(Stored data)

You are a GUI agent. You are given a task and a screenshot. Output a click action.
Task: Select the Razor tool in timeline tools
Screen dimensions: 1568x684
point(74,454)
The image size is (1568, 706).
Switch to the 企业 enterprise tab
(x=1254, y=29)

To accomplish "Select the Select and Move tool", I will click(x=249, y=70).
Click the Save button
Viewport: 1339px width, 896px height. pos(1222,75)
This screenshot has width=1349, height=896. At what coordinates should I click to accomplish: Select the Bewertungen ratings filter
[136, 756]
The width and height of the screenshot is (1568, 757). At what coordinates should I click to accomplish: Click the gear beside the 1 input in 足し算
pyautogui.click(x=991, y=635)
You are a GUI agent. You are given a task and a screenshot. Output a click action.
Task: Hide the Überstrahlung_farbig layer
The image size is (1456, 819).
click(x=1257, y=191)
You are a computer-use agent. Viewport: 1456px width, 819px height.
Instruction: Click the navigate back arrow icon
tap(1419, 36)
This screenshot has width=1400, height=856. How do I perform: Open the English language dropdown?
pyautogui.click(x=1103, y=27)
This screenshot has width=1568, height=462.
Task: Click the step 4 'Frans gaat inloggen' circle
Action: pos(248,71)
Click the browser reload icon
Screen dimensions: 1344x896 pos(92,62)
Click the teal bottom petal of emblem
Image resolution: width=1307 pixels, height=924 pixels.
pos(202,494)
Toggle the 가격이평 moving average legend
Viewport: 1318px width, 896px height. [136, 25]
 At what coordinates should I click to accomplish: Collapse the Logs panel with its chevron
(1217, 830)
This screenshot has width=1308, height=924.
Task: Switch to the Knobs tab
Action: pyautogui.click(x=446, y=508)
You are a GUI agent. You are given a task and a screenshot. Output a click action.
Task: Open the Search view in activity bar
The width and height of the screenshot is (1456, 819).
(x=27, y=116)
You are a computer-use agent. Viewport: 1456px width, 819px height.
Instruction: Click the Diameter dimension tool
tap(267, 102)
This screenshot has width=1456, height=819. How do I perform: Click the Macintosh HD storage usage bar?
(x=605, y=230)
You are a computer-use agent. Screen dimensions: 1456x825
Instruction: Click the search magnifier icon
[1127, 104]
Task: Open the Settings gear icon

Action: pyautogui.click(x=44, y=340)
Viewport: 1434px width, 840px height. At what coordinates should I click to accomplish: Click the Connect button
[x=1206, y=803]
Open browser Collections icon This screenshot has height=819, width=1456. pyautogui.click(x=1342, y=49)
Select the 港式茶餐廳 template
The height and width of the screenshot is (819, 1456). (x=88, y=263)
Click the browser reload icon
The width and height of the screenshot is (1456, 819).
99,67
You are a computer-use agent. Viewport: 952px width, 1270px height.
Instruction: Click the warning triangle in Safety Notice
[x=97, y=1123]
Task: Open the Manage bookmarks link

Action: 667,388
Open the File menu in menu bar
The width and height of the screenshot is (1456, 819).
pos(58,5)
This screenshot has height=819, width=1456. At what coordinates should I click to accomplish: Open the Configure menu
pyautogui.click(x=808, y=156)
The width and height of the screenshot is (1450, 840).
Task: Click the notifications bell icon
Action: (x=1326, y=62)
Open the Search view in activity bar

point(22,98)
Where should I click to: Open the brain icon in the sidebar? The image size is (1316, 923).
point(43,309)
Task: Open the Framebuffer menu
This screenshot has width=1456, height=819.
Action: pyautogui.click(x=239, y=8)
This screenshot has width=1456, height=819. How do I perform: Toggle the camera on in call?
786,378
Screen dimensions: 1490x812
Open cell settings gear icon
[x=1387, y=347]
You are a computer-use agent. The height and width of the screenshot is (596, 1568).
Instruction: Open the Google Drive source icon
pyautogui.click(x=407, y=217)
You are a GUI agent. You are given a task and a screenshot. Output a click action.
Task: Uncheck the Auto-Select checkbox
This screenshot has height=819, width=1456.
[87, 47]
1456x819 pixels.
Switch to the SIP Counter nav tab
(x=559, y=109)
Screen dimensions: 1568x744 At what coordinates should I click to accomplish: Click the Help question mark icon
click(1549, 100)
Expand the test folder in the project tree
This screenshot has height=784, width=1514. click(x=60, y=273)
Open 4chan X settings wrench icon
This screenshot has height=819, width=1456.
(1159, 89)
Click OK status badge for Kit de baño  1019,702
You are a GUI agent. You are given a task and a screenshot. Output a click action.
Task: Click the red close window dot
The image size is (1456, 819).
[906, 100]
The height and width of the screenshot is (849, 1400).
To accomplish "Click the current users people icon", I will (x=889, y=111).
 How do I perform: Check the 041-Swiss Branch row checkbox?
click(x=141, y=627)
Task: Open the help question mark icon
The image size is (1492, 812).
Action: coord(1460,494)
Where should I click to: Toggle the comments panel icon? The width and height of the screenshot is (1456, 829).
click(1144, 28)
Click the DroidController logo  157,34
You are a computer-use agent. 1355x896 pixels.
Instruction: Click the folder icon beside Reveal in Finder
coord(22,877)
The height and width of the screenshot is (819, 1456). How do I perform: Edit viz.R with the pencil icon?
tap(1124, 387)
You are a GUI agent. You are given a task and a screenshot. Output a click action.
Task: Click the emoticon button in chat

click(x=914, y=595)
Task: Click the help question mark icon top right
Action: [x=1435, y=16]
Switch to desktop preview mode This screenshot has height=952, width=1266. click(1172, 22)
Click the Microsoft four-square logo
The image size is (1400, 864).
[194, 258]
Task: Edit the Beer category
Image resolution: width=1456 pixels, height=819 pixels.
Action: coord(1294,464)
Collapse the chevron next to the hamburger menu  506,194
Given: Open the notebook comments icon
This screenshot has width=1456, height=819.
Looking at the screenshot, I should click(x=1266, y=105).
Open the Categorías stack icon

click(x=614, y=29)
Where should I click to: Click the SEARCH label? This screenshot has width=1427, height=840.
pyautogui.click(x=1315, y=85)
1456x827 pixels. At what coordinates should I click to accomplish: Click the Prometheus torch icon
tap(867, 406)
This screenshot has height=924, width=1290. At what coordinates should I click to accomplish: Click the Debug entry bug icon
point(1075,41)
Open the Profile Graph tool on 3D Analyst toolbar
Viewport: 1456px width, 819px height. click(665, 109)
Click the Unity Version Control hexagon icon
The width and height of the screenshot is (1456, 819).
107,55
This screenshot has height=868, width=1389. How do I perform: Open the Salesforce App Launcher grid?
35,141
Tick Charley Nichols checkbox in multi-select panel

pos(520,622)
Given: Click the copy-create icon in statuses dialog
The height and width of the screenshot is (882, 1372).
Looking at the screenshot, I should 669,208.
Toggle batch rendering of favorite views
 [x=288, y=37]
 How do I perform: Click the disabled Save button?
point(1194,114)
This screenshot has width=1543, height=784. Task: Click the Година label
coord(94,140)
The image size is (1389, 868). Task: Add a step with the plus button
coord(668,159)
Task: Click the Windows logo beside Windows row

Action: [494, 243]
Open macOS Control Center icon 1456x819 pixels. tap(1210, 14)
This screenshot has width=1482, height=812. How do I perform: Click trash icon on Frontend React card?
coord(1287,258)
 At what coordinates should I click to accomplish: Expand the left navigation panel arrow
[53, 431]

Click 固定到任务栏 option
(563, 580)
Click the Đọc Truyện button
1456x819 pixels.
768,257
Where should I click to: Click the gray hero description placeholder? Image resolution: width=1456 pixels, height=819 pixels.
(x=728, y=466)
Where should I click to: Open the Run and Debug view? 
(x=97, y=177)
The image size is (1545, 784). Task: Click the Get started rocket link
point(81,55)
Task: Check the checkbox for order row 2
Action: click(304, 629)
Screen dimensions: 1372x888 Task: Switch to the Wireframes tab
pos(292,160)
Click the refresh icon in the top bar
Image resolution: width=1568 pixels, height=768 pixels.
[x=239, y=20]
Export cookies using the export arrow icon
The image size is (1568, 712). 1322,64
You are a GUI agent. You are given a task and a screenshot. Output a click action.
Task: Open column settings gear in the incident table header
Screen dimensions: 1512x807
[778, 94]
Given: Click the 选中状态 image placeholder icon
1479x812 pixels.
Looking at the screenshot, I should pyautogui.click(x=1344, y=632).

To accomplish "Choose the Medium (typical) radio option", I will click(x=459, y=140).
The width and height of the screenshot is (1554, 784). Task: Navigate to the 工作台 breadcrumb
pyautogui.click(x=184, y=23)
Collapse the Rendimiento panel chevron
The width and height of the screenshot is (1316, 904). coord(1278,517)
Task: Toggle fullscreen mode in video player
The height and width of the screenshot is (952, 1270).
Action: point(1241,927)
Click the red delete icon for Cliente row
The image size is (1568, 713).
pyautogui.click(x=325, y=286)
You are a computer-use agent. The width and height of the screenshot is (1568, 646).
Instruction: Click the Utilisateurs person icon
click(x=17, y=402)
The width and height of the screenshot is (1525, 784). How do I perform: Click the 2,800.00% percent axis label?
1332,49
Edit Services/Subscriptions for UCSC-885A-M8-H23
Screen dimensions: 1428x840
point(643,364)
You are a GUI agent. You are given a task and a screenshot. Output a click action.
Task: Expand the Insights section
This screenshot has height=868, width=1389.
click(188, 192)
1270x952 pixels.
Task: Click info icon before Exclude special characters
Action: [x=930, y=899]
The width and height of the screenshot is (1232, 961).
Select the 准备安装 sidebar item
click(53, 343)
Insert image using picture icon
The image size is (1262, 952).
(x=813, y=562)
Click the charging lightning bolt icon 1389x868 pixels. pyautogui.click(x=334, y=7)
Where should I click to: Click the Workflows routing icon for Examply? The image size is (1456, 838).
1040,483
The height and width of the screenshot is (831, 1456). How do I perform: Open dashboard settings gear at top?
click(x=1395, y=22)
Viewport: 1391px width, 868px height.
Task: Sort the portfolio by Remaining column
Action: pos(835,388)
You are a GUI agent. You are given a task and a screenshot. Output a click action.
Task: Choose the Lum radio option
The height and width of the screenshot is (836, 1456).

### Exercise objective
Go through the records above. Copy each line in which the string "will" appears.

### Response to the exercise
To accomplish "Select the Select and Move tool", I will click(x=249, y=70).
To accomplish "Click the current users people icon", I will (x=889, y=111).
To accomplish "Choose the Medium (typical) radio option", I will click(x=459, y=140).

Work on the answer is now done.